**Task to complete:**
Where the line containing "加拿大 (160, 1383)" appears in the records below, begin there and write out each line exactly until the last one, and nothing more.
** Data in this exercise follows **
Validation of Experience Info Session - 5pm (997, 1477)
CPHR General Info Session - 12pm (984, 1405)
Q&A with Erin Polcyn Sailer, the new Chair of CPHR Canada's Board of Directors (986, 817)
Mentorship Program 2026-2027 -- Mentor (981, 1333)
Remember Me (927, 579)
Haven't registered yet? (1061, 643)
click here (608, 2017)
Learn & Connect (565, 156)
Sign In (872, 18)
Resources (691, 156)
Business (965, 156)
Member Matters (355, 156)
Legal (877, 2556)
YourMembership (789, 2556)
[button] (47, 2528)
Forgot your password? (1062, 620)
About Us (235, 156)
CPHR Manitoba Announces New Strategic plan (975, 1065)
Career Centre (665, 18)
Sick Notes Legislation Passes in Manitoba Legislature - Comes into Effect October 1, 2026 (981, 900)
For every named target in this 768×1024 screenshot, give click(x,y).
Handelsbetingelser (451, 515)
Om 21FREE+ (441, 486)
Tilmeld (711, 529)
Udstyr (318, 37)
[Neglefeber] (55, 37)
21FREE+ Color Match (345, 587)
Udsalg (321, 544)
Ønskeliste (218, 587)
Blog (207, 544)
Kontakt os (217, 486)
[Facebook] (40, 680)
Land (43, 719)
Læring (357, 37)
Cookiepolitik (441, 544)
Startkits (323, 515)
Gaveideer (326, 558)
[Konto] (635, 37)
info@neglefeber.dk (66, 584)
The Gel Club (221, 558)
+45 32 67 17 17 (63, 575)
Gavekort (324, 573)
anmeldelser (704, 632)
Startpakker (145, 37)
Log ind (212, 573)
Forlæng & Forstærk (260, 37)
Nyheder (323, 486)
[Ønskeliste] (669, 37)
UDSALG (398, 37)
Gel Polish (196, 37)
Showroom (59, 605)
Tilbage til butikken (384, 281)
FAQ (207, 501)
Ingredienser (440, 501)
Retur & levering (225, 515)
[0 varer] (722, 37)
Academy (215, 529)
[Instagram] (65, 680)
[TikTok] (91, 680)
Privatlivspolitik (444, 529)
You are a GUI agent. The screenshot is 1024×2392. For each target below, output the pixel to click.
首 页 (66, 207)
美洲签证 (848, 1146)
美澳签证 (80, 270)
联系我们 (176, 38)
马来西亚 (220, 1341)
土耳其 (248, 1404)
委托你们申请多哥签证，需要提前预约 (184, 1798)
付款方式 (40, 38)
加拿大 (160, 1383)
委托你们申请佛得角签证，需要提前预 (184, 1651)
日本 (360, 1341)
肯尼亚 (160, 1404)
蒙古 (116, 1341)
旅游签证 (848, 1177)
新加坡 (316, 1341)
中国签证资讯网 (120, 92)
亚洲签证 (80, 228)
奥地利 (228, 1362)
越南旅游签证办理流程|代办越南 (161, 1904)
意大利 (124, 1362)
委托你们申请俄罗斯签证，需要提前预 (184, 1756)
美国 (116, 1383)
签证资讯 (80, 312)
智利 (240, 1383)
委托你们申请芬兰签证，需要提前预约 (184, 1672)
** End of Data in this exercise **
**Task result:**
加拿大 (160, 1383)
委托你们申请佛得角签证，需要提前预 (184, 1651)
日本 (360, 1341)
肯尼亚 (160, 1404)
蒙古 (116, 1341)
旅游签证 (848, 1177)
新加坡 (316, 1341)
中国签证资讯网 (120, 92)
亚洲签证 (80, 228)
奥地利 (228, 1362)
越南旅游签证办理流程|代办越南 (161, 1904)
意大利 (124, 1362)
委托你们申请俄罗斯签证，需要提前预 (184, 1756)
美国 (116, 1383)
签证资讯 (80, 312)
智利 (240, 1383)
委托你们申请芬兰签证，需要提前预约 (184, 1672)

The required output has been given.